Jesus als Hörer und - ja: als Lehrer der weisen Männer und seiner eigenen Eltern: Mit zwölf Jahren im Jerusalemer Tempel

Er hörte ihnen zu und stellte Fragen

"Ihr sollt euch auch nicht Lehrmeister nennen lassen, denn auch Lehrmeister ist bei euch nur einer: Christus, der versprochene Retter," sagt Jesus im Evangelium vom 31. Sonntag im Jahreskreis (30. Oktober 2005). Der Codex Egberti stellt Jesus im Gespräch mit den "Lehrern" seiner Zeit vor - und zwar schon mit zwölf Jahren, im Tempel zu Jerusalem.

Jesus unter den Gesetzeslehrern

Mit zwölf Jahren ist Jesus religionsmündig; deswegen nimmt er mit seinen Eltern an der alljährlichen Wallfahrt nach Jerusalem aus Anlass des Passahfestes teil (vgl. Dtn 16,16f). Ohne dass Josef und Maria es merken, tritt er nicht mit ihnen die Heimreise nach Nazaret an, sondern bleibt im Tempel zurück. Dort finden ihn seine tiefbesorgten Eltern nach drei Tagen: „Er saß mitten unter den Lehrern, hörte ihnen zu und stellte Fragen“ (V. 46). Diese Begebenheit stellt der Maler-Mönch mit großer Begeisterung dar, kennt er doch den Lehrbetrieb der Klosterschule seiner Zeit bestens. Auch damals war es nicht typisch, dass die Alten („seniores“) auf die Jungen hören. Das ist erst für die Endzeit verheißen (vgl. Joel 3,1).

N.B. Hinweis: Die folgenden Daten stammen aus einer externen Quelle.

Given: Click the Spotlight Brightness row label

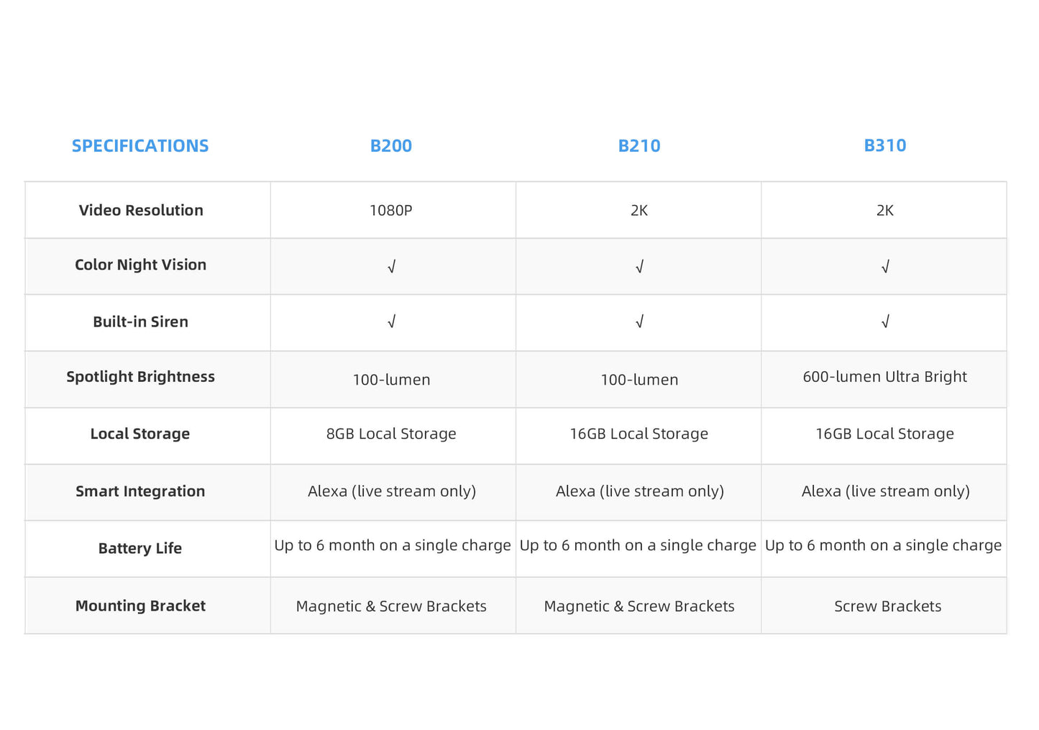Looking at the screenshot, I should coord(141,377).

Auf einer prächtigen Bank sitzen vier Schriftgelehrte, Jesus zugewandt, der – kleiner als sie (12jährig!) auf einem Thron mit grünem Kissen sitzt, ganz vertieft in die Schriftrolle. Einer der Gesetzeslehrer hilft ihm dabei, die Rolle zu entfalten. Die beiden, die ihm am nächsten sitzen, tragen ein weißes Obergewand (wie Maria), die beiden anderen ein grünes (wie das Sitzkissen). Ihre beredten Hände und Jesu „Redegestus“ (zwei ausgestreckte, drei gekrümmte Finger) verdeutlichen das intensive Lehrgespräch: „Alle, die ihn hörten, waren erstaunt über sein Verständnis und über seine Antworten“ (V47). Die Art, wie Jesus das Wort Gottes auslegt, erregt das Staunen der Schriftgelehrten (vgl. Joh 7,46: „Noch nie hat ein Mensch so gesprochen“), später aber auch ihre todbringende Ablehnung (im weiteren Verlauf der Bildergeschichte tragen sie nicht mehr die langen Gewänder der „Seniores“, sondern die kurze Tracht der Zeitgenossen des Malers). Die verdrehte Sitzhaltung des links von Jesus sitzenden Schriftgelehrten deutet das schon an. Von links betreten die besorgten Eltern mit Gebärden der Trauer und des Vorwurfs die Szene: Josefs Umhang und Marias Schleier sind vom gleichen Rot wie das Obergewand von Jesus. Ihre Hände nehmen die Bewegung der Hände der Schriftgelehrten auf, hingeordnet auf Jesus. Das Ganze spielt vor einem lilafarbenen Hintergrund: Zusammen mit dem dreitägigen Suchen seiner Eltern klingt dezent das Sterben und Auferstehen Jesu an.

„Als seine Eltern ihn sahen, waren sie sehr betroffen, und seine Mutter sagte zu ihm: Kind, wie konntest du uns das antun?“ (V. 48). Jesus entschuldigt sich nicht bei seinen Eltern; das erste Wort, das uns von ihm überliefert ist, ist eine (überraschte, vorwurfsvolle?) Frage: „Warum habt ihr mich gesucht. Wusstet ihr nicht, das ich in dem sein muss, was meinem Vater gehört?“ (V49). Zum ersten Mal im Tempel des Herrn, erkennt Jesus, woher er kommt. Sein Vater ist nicht Josef, der hier zum letzten Mal im Bild erscheint; sein Vater ist Gott, der im Tempel von Jerusalem verehrt wird. Eine Offenbarungsgeschichte, mit zwei ausgestreckten Fingern symbolisiert Jesus seine Gottheit und Menschheit. Später wird Jesus in den Jubelruf ausbrechen: „Ich preise dich, Vater, Herr des Himmels und der Erde, weil du all das den Weisen und Klugen verborgen, den Unmündigen aber offenbart hast“ (Lk 10,21).